Die Testsieger punkten außerdem mit einer kleinen Tubenöffnung. Denn zu viel Fluorid sollten die Kleinen auch nicht auf die Zähne kriegen. Als Faustregel gilt laut Stiftung Warentest: Bis zum zweiten Geburtstag putzen Kinder mit einer Menge von der Größe eines Reiskorns. Von zwei bis sechs Jahren kommt eine erbsengroße Portion auf die Bürste.
Dazu raten die Expertinnen und Experten außerdem:
Ab zwei Jahren sollte ein Kind langsam lernen, selbst die Zähne zu putzen. Bis es acht bis zehn Jahre alt ist, putzen die Eltern aber noch nach.

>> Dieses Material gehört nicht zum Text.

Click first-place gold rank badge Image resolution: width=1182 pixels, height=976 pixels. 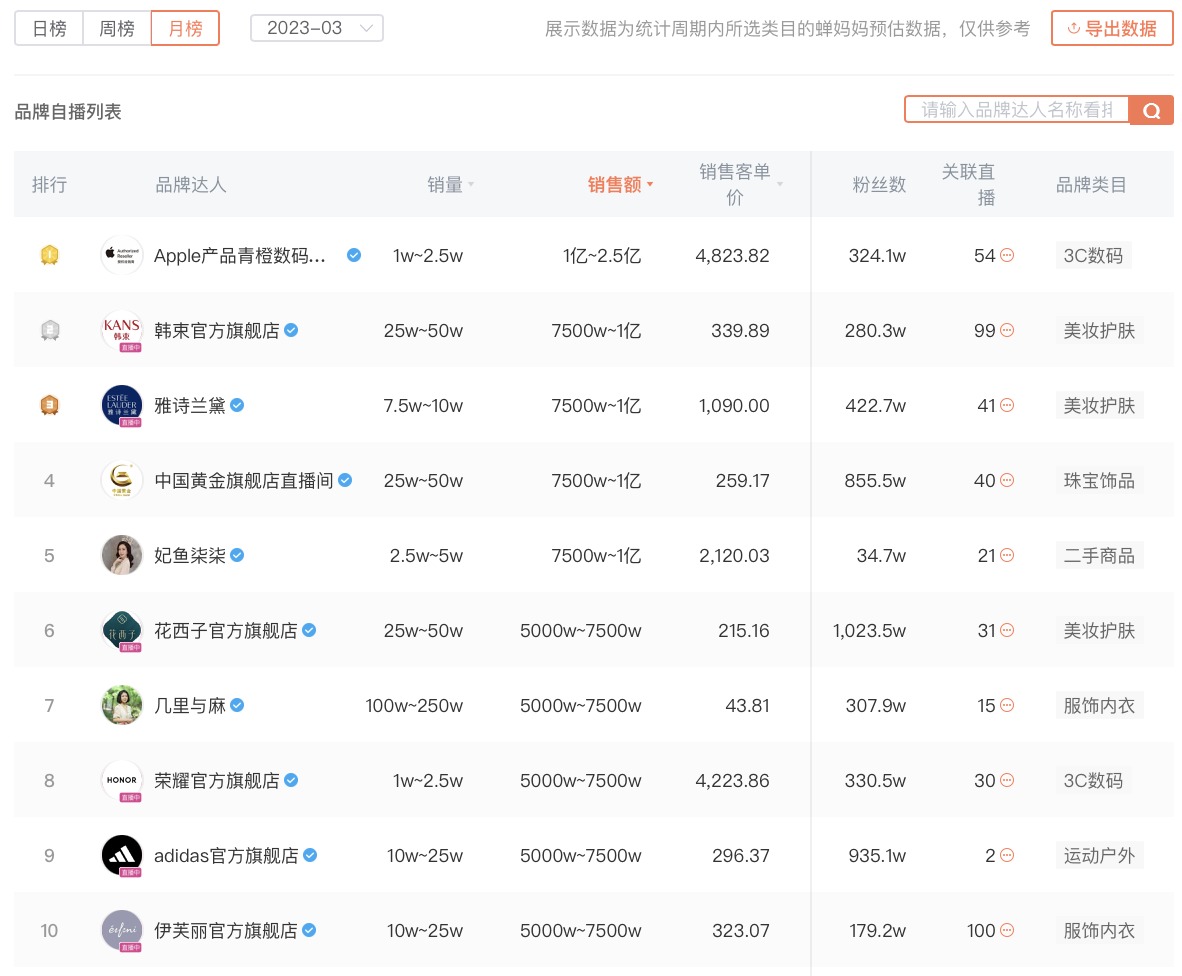[50, 255]
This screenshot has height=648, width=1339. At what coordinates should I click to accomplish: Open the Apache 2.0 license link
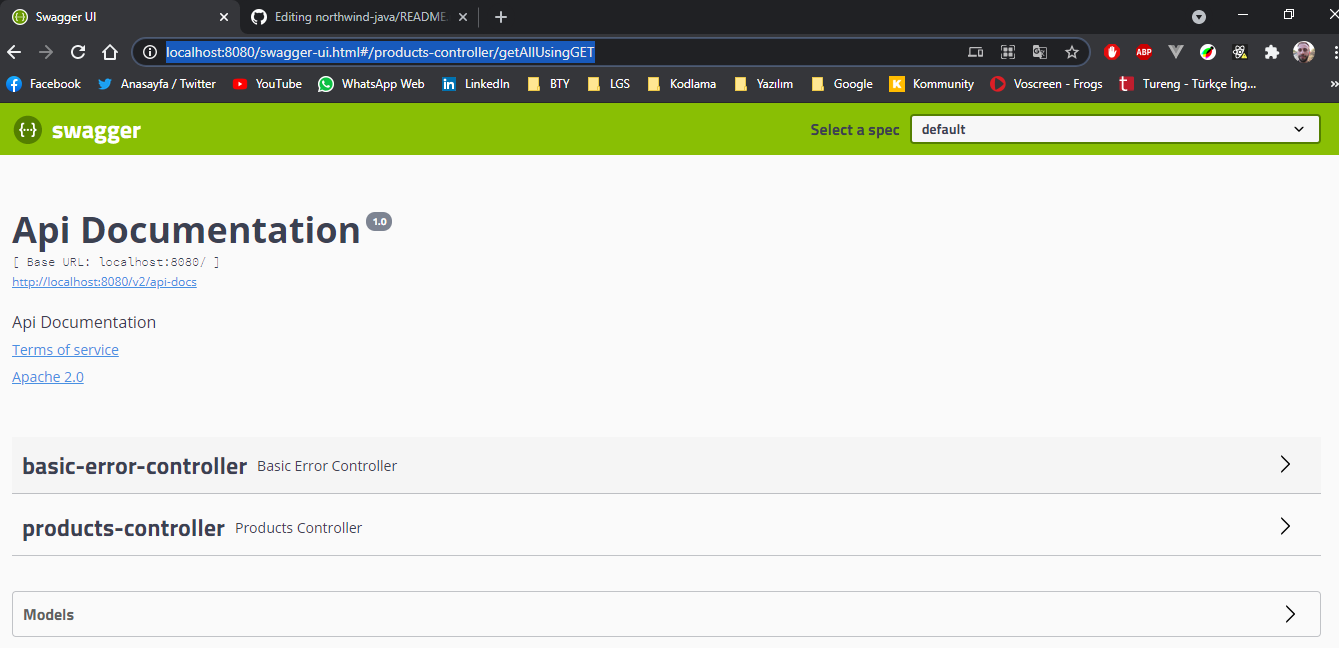point(47,376)
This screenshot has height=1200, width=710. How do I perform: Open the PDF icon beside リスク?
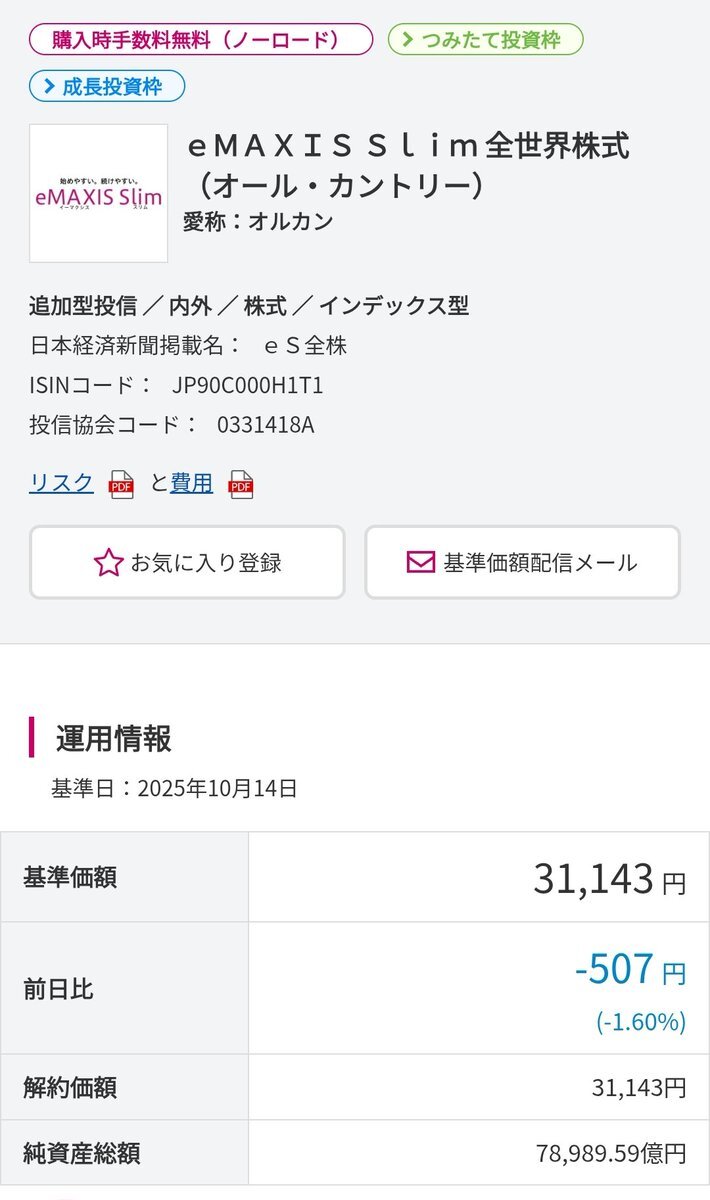121,484
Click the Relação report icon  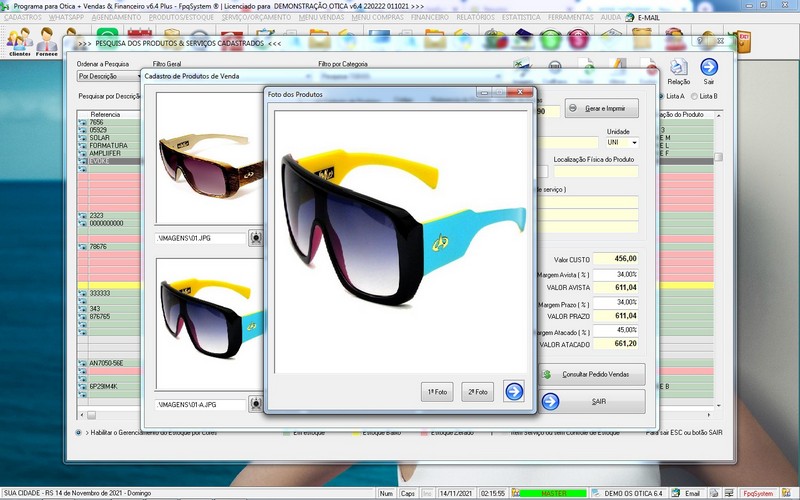pyautogui.click(x=679, y=68)
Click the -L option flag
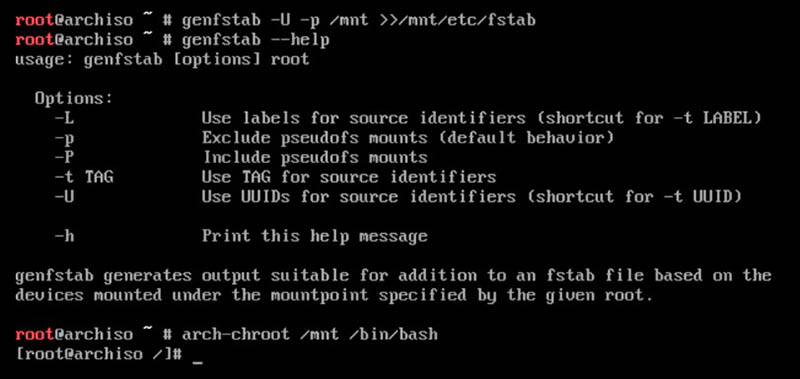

Wichtig ist nicht die Dauer, sondern dass jeder Zahn gründlich geputzt wird. Dafür gibt es die KAI-Regel: Erst kommen die Kauflächen dran, dann die Außen- und zum Schluss die Innenflächen.
Ist die Zahnpasta nach dem Putzen ausgespuckt, wird der Mund – wenn überhaupt – nur leicht mit Wasser ausgespült. Zu kräftiges Spülen reduziert nämlich die Wirkung des Fluorids. (dpa/rka)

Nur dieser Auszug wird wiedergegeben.